TREŚĆ ZADANIA
Przepisz bez zmian fragment tekstu o kometach od słów „Komety są jak koty.” aż do słów „się świecie komet.” włącznie.

FRAGMENT TEKSTU
=======

Nauka

Komety są jak koty

Komety są jak koty. Pojawiają się nagle, robią co chcą

Kometa Bernardinelli-Bernstein. Porusza się wciąż bardzo daleko w Układzie Słonecznym. I zawsze będzie daleko. Najbliżej Słońca i Ziemi, ale nie bliżej niż Saturn, znajdzie się w 2031 r. Potem zacznie się cofać. Wizualizacja. Kometa Bernardinelli-Bernstein. Porusza się wciąż bardzo daleko w Układzie Słonecznym. I zawsze będzie daleko. Najbliżej Słońca i Ziemi, ale nie bliżej niż Saturn, znajdzie się w 2031 r. Potem zacznie się cofać. Wizualizacja. NOIRLab/NSF/AURA/J. da Silva
Rozmowa z dr. Michałem Drahusem, astronomem z Uniwersytetu Jagiellońskiego, o fantastycznym i wciąż zmieniającym się świecie komet.
Dr Michał DrahusPaweł Ulatowski Dr Michał Drahus

PRZEMEK BERG: – Naukowcom udało się niedawno potwierdzić rozmiary największej znanej komety o nazwie Bernardinelli-Bernstein. Okazało się, że ma ona aż 130 km średnicy. Jak duże mogą być tego typu obiekty?

=======

Wycinek zbioru danych:
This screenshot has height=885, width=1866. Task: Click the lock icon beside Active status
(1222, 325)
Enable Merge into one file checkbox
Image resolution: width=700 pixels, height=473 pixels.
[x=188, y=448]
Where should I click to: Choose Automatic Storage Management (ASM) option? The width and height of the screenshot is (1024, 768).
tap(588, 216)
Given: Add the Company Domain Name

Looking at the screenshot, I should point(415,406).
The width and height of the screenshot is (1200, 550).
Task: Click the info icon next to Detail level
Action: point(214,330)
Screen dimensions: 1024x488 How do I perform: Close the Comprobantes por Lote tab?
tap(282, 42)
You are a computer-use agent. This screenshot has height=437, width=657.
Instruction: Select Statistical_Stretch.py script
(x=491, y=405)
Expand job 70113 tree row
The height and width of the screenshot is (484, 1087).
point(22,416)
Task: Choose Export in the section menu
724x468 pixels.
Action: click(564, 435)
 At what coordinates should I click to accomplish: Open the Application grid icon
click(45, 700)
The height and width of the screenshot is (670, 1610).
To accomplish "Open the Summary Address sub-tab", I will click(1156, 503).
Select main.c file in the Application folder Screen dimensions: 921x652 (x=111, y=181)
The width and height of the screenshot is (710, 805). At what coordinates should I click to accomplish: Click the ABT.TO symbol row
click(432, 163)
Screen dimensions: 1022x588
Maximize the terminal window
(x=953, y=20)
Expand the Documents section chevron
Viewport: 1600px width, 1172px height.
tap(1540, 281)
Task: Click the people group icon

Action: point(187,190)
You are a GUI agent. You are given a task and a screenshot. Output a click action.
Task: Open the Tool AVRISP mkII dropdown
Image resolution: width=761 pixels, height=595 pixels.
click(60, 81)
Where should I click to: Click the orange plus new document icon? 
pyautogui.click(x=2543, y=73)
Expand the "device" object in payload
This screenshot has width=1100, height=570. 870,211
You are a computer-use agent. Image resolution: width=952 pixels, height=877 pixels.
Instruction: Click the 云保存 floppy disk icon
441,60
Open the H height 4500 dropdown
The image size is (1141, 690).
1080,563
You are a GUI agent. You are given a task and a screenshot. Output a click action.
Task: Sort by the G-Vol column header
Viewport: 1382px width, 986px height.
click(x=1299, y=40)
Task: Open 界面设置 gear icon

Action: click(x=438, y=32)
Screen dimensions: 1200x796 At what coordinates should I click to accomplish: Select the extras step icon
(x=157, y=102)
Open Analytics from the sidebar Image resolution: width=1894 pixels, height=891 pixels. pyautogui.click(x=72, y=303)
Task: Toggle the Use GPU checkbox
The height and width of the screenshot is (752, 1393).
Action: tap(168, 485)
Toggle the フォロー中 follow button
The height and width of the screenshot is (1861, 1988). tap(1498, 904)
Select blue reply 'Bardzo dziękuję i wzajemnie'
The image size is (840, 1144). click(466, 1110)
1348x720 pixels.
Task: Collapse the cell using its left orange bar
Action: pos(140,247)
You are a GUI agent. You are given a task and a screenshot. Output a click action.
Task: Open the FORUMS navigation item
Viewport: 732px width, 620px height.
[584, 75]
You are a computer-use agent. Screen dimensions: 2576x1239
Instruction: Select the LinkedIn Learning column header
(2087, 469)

=======

ROZWIĄZANIE ZADANIA
Komety są jak koty. Pojawiają się nagle, robią co chcą

Kometa Bernardinelli-Bernstein. Porusza się wciąż bardzo daleko w Układzie Słonecznym. I zawsze będzie daleko. Najbliżej Słońca i Ziemi, ale nie bliżej niż Saturn, znajdzie się w 2031 r. Potem zacznie się cofać. Wizualizacja. Kometa Bernardinelli-Bernstein. Porusza się wciąż bardzo daleko w Układzie Słonecznym. I zawsze będzie daleko. Najbliżej Słońca i Ziemi, ale nie bliżej niż Saturn, znajdzie się w 2031 r. Potem zacznie się cofać. Wizualizacja. NOIRLab/NSF/AURA/J. da Silva
Rozmowa z dr. Michałem Drahusem, astronomem z Uniwersytetu Jagiellońskiego, o fantastycznym i wciąż zmieniającym się świecie komet.